#### Задание:
Какого числа Гримм прибыл в Петроград, согласно цитируемому тексту о его поездке в Россию?

#### Цитируемый текст:
---------------
А. Товарищу Гримму было поручено 17 апреля 1917 года Центральным комитетом по возвращению на родину русских политических эмигрантов, проживающих в Швейцарии, поехать в Россию и там сделать устный доклад Временному правительству и Совету рабочих депутатов о положении русских эмигрантов и о мерах, которые надлежит принять для эвакуации их на родину. Он выехал из Берна 20 апреля и прибыл в Стокгольм 24-го. Перед своим отъездом Гримм хлопотал в русском посольстве о получении визы на паспорте; но там ему объяснили, что будет сделан запрос у Временного правительства, и ответ он сможет получить в русском посольстве в Стокгольме. В Стокгольме ему пришлось ожидать ответа до 18 мая. В этот день он получил разрешение на переезд через русскую границу 22 мая тов Гримм прибыл в Петроград. На покрытие расходов по поездке он получил от своих доверителей 1000 франков, кроме того, в виде аванса ему было выдано 500 франков из циммервальдской кассы. От Швейцарской социал-демократической партии Гримм не имел никакого поручения Гримм письмом своим от 17 апреля на имя председателя партии поставил его в известность относительно цели своей поездки в Россию, подчеркнув, что речь идет о поручении чисто личного характера.
---------------
#### Предоставленные записи:
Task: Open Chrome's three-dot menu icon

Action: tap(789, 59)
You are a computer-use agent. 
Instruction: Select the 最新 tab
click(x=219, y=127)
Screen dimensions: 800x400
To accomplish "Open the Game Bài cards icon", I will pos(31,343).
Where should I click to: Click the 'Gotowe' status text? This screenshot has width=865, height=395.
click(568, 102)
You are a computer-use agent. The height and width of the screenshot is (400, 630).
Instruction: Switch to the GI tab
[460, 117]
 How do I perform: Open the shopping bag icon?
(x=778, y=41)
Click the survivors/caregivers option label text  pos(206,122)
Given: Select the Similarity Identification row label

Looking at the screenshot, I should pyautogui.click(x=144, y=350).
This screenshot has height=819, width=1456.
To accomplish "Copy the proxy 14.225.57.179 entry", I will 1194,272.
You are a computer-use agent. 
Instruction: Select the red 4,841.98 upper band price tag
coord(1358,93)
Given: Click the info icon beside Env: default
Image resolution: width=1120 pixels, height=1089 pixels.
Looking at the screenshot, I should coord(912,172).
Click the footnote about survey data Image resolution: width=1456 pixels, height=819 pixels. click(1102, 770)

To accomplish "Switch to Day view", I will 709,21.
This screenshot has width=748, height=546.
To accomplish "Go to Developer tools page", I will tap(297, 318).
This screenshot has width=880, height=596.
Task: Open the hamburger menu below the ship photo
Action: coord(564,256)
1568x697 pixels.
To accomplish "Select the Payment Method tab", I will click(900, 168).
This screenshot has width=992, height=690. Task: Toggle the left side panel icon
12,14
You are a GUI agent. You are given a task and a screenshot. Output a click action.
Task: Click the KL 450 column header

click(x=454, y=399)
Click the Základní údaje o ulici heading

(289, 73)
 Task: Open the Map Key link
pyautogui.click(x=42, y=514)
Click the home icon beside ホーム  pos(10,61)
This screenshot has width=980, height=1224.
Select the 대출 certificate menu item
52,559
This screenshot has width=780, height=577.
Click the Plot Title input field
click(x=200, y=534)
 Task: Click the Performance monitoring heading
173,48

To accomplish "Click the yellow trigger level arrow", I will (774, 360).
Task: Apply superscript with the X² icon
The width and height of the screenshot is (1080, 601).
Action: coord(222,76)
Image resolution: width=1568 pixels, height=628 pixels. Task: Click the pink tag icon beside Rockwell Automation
---------------
#### Письменный ответ:
22 мая.